Nothing but the lines below between the line holding "Distribution (141, 1641)" and the line holding "interactif (214, 700)", inclusive, should appear in the answer, each set down exactly.

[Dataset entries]
○ ○ ○
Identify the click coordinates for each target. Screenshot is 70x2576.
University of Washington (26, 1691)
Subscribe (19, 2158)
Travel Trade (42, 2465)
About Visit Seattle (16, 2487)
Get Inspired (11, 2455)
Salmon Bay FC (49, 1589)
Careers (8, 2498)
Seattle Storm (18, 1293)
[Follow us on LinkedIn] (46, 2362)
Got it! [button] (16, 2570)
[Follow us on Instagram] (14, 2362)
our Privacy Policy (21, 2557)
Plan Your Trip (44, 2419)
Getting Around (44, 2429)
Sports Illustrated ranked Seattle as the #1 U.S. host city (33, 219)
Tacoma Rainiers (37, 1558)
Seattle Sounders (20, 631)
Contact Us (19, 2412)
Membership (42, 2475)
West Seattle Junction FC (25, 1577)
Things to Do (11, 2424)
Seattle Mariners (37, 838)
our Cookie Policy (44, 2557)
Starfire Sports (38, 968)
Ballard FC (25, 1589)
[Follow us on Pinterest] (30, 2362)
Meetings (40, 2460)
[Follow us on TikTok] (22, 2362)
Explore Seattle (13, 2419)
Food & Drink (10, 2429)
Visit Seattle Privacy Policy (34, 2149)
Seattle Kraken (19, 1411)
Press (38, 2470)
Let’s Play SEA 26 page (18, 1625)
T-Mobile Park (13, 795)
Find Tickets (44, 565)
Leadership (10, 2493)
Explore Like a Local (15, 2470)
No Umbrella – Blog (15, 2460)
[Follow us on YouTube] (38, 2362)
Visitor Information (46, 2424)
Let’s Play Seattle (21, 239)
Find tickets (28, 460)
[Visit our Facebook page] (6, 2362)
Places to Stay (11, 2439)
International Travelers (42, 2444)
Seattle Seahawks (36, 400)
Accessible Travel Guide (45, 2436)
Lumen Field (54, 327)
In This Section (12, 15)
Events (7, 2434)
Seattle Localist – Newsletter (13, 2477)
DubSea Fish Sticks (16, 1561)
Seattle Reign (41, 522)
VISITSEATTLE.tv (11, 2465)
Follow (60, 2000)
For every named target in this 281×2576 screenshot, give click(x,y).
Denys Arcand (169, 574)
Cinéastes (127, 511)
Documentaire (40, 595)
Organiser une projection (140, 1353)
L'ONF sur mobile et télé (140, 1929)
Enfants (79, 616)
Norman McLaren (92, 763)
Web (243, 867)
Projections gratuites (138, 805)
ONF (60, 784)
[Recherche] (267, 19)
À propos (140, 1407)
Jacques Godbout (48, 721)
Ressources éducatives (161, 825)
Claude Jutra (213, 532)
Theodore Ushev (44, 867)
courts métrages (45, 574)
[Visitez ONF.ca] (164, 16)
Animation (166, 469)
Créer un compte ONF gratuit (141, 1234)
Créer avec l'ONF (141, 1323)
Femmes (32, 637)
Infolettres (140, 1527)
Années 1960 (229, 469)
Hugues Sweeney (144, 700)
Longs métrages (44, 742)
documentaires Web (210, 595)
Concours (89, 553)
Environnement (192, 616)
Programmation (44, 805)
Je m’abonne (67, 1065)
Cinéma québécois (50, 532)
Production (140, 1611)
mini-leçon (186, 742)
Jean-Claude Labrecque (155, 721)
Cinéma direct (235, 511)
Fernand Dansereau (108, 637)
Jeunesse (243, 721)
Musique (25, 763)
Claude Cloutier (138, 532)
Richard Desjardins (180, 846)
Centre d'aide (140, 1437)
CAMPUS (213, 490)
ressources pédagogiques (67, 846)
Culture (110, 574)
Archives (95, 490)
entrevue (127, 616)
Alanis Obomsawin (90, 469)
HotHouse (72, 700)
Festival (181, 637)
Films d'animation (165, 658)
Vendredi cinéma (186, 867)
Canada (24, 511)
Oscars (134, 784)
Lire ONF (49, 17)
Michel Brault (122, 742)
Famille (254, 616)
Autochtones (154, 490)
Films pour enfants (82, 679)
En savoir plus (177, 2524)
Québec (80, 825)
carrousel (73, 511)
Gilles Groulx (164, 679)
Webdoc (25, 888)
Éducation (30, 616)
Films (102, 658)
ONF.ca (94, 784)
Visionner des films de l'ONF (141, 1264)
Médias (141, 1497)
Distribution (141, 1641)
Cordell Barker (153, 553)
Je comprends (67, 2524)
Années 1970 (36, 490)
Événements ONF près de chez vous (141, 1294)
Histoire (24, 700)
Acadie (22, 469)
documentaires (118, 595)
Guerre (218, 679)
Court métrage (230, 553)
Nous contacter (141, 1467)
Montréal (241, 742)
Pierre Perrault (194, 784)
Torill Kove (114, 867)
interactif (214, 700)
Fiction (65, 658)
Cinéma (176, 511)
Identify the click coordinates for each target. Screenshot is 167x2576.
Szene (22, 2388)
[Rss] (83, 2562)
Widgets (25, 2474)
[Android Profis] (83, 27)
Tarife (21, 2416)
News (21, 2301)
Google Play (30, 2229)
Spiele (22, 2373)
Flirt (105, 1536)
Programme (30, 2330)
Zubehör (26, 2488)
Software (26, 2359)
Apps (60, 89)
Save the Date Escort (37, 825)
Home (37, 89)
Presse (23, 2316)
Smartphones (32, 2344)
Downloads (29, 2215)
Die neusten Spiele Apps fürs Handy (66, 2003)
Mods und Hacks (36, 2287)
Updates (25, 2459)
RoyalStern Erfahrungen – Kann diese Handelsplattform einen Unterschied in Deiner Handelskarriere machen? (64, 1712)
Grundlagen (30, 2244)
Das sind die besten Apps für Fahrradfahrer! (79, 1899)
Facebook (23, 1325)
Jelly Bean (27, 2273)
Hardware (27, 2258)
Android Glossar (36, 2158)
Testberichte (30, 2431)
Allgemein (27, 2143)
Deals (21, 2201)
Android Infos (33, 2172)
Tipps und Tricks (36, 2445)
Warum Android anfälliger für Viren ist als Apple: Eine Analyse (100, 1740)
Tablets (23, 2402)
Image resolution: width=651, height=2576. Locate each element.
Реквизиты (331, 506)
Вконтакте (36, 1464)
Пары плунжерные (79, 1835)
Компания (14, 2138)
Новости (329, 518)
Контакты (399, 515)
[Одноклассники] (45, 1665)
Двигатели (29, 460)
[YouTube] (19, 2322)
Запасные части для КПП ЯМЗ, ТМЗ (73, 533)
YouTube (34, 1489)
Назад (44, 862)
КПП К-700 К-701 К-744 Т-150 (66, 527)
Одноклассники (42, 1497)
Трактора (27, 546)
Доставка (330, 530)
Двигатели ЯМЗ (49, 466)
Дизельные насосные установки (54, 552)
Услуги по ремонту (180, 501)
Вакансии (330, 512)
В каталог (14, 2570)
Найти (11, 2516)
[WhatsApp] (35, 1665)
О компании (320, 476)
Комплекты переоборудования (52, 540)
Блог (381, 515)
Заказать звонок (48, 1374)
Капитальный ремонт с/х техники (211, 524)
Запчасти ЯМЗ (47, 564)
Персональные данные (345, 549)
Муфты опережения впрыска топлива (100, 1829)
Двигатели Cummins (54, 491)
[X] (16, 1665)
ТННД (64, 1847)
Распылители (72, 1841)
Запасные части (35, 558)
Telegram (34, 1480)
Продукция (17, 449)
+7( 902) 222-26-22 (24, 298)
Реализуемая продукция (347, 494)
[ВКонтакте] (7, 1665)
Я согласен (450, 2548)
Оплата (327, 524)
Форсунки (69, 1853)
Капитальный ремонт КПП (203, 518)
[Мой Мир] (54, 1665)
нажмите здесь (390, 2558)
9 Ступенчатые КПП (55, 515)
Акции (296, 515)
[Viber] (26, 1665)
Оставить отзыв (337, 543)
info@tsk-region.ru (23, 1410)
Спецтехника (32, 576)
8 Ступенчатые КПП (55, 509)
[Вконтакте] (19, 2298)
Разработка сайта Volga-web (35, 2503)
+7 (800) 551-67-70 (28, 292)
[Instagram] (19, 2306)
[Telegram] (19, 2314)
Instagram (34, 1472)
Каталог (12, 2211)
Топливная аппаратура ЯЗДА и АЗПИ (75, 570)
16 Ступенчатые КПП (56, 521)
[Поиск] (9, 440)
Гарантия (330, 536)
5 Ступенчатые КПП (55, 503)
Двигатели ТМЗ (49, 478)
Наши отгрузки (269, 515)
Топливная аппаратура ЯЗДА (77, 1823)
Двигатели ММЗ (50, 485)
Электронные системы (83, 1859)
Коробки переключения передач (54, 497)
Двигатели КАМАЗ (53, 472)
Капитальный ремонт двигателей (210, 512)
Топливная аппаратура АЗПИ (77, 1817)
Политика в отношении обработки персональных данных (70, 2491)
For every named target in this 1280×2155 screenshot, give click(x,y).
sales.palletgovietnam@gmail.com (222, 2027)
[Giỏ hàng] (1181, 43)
○ ○ ○
• [Answer box]
Distribution (141, 1641)
Cordell Barker (153, 553)
Je comprends (67, 2524)
Années 1970 (36, 490)
Événements ONF près de chez vous (141, 1294)
Histoire (24, 700)
Acadie (22, 469)
documentaires (118, 595)
Guerre (218, 679)
Court métrage (230, 553)
Nous contacter (141, 1467)
Montréal (241, 742)
Pierre Perrault (194, 784)
Torill Kove (114, 867)
interactif (214, 700)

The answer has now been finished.